(Records to process):

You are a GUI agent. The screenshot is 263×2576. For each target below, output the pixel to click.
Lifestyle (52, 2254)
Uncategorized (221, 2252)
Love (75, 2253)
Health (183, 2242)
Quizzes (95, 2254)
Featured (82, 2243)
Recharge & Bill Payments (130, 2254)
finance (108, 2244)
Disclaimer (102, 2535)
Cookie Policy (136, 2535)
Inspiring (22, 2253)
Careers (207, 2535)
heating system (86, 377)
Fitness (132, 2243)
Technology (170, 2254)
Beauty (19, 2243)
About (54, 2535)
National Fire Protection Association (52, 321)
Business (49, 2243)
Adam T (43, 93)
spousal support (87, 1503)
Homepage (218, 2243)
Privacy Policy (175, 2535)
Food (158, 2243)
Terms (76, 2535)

* * *

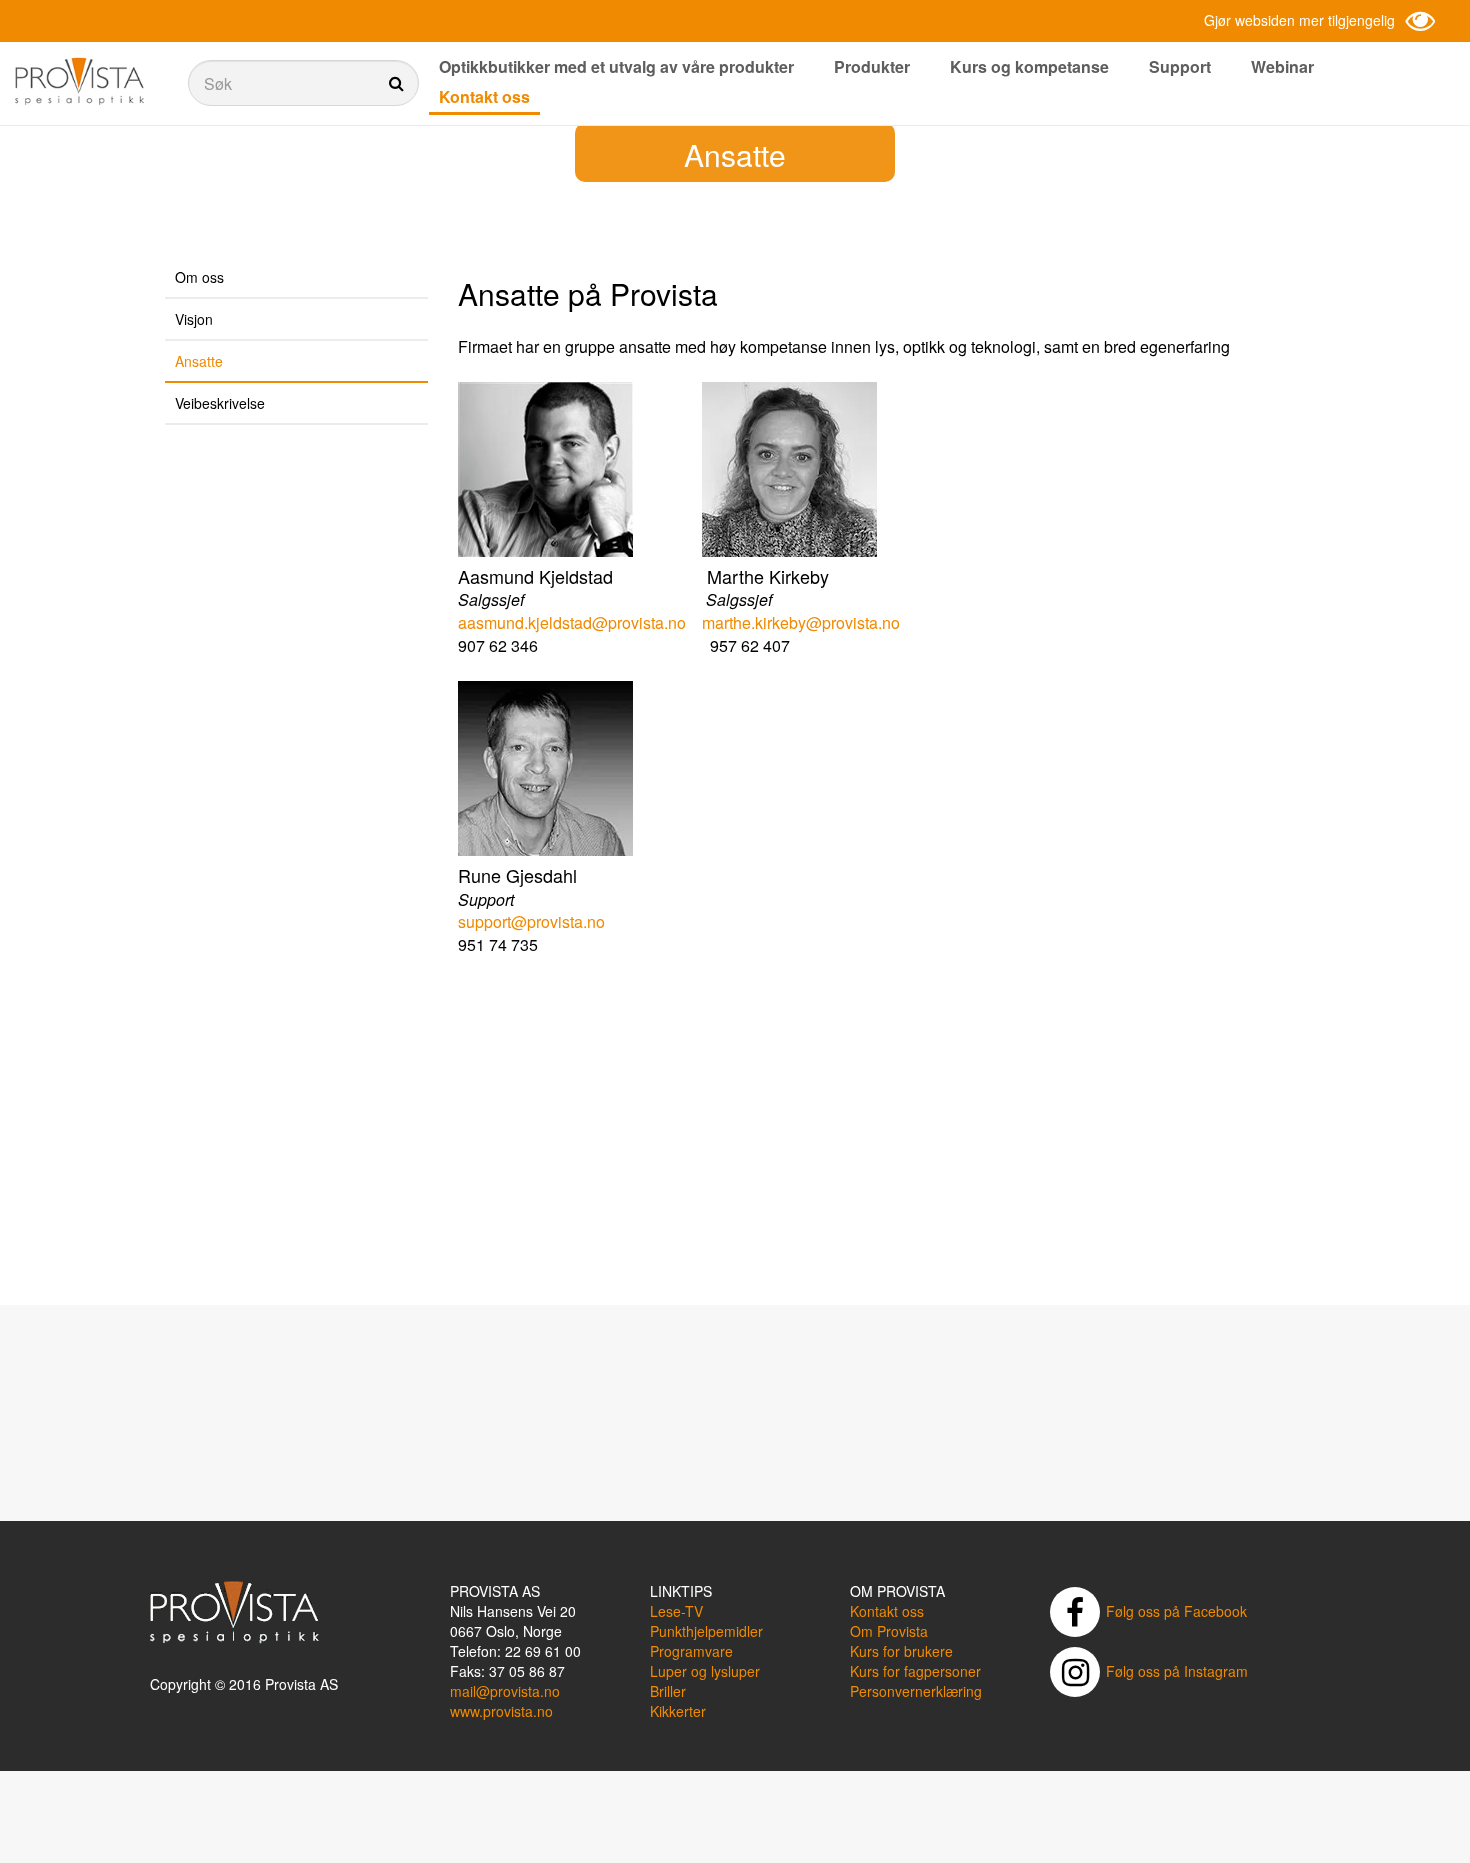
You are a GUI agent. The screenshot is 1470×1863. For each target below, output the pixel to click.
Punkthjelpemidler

(Brief): Your answer must be the lines above from the one containing "You are a GUI agent. The screenshot is 263×2576." to the one containing "Cookie Policy (136, 2535)", both included, restated word for word.

(Exercise answer):
You are a GUI agent. The screenshot is 263×2576. For each target below, output the pixel to click.
Lifestyle (52, 2254)
Uncategorized (221, 2252)
Love (75, 2253)
Health (183, 2242)
Quizzes (95, 2254)
Featured (82, 2243)
Recharge & Bill Payments (130, 2254)
finance (108, 2244)
Disclaimer (102, 2535)
Cookie Policy (136, 2535)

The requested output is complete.